One major issue is to guarantee that patent protection for pharmaceutical products creates incentives for R&D and does not hinder patient access in developing countries. The Agreement on Trade-Related Aspects of Intellectual Property Rights (TRIPS) of the WTO, implemented in 2005, created on the one hand incentives for R&D by introducing minimum standards for protection of IP. On the other hand, it introduces some flexibility such as compulsory licenses whereby access to IP protected technologies is granted via licenses imposed by governments, based on specific criteria, for instance, public health reasons. The members at the Doha Ministerial Conference in November 2001 agreed upon exemptions to patent protection in least-developed countries till 2016, with a potential extension to 2033 (25, 26).
With respect to compulsory licensing, some LMICs, not able to produce new drugs, could invoke such licensing and hence rely on capabilities of a developed country. Some state that compulsory licensing may cause consequences on other markets, as lower pricing of a compulsory licensed drug may trigger parallel export of the cheaper drug into more expensive markets.
The issuing of compulsory licenses gives a certain level of autonomy to Southern countries, but implies a certain legal, administrative, and reputational cost. In addition, some firms believe that compulsory licensing diminishes their incentives for innovation (11). Nonetheless, the overall impact of compulsory licensing seems beneficial (27). The TRIPS Agreement created an environment legitimizing innovators and generic companies, stimulating cross-border alliances, increasing numbers of R&D alliances, patent filings, and R&D investment.
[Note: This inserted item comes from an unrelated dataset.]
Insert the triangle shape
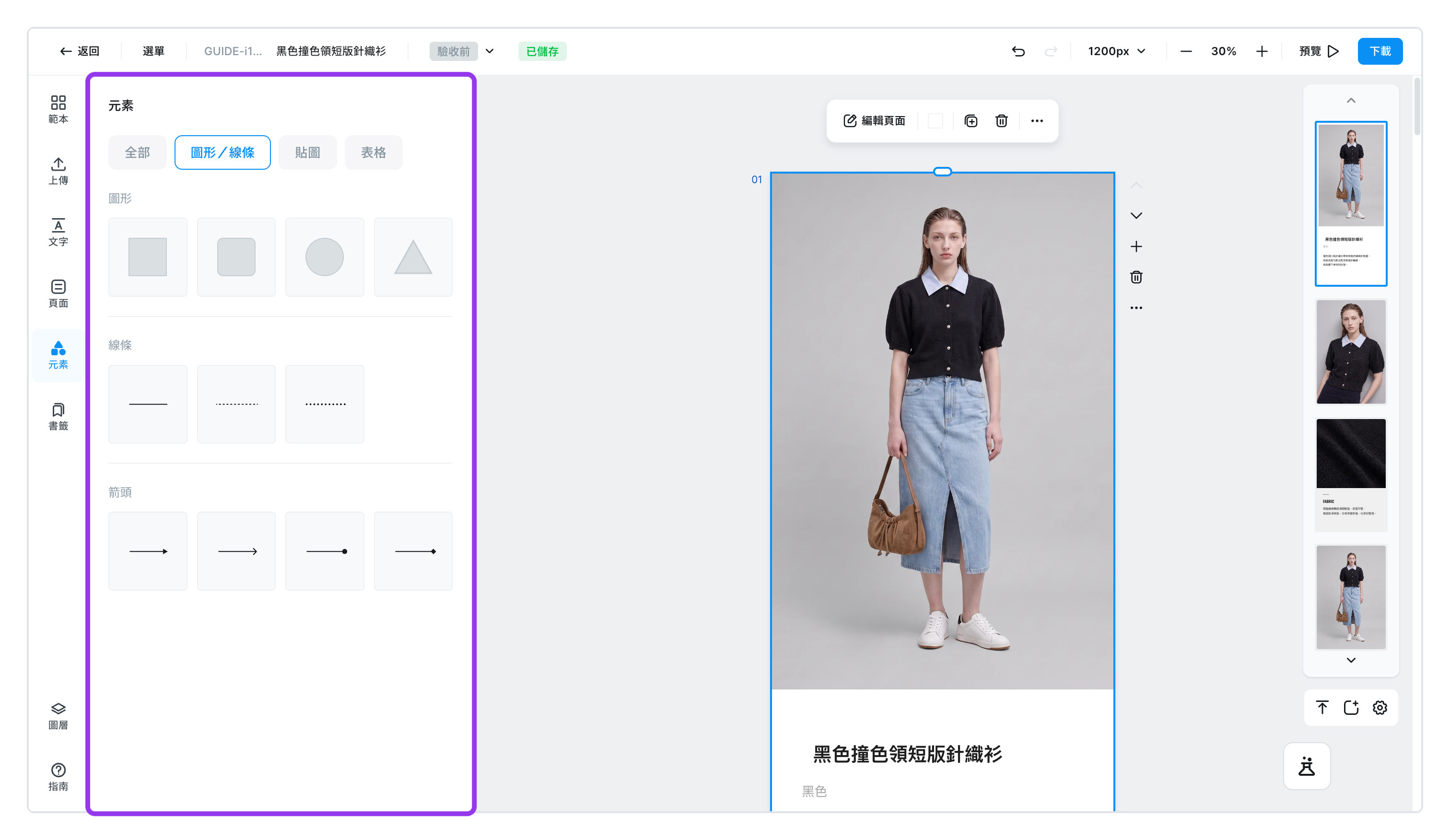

The main issue remains the impact of TRIPS on drug pricing and on biopharmaceutical companies’ willingness to invest in health problems at the local level (28).
Measures included in trade and investment agreements, e.g., the much debated Transatlantic Trade and Investment Partnership (TTIP) or the Trans-Pacific Partnership (TPP) agreements, impose far-reaching IP standards favoring the monopoly of large drug producers: extending patent terms, lowering patentability criteria, data/market exclusivity preventing generic and biosimilar drugs to enter the market, data protection obligations for biologics enabling high prices of e.g., cancer biologic drugs to remain longer on the market and routes to block generic drugs from entering the country. These provisions, called the TRIPS-Plus provisions, can, when translated effectively into domestic law, disproportionately affect developing countries by leading to high prices for essential medicines. To this end, policy makers have a crucial role in negotiation of policies and regulations (29, 30).
Other IP mechanisms relevant in the access debate are patent pools. The medicines patent pool (MPP) aims to enable affordable production of HIV drugs still under patent protection by obtaining voluntary licenses from patent holders and making these licenses available to generic companies in LMICs. Royalties will be paid to patent holders, and licenses to generic companies will be offered only in LMICs (8).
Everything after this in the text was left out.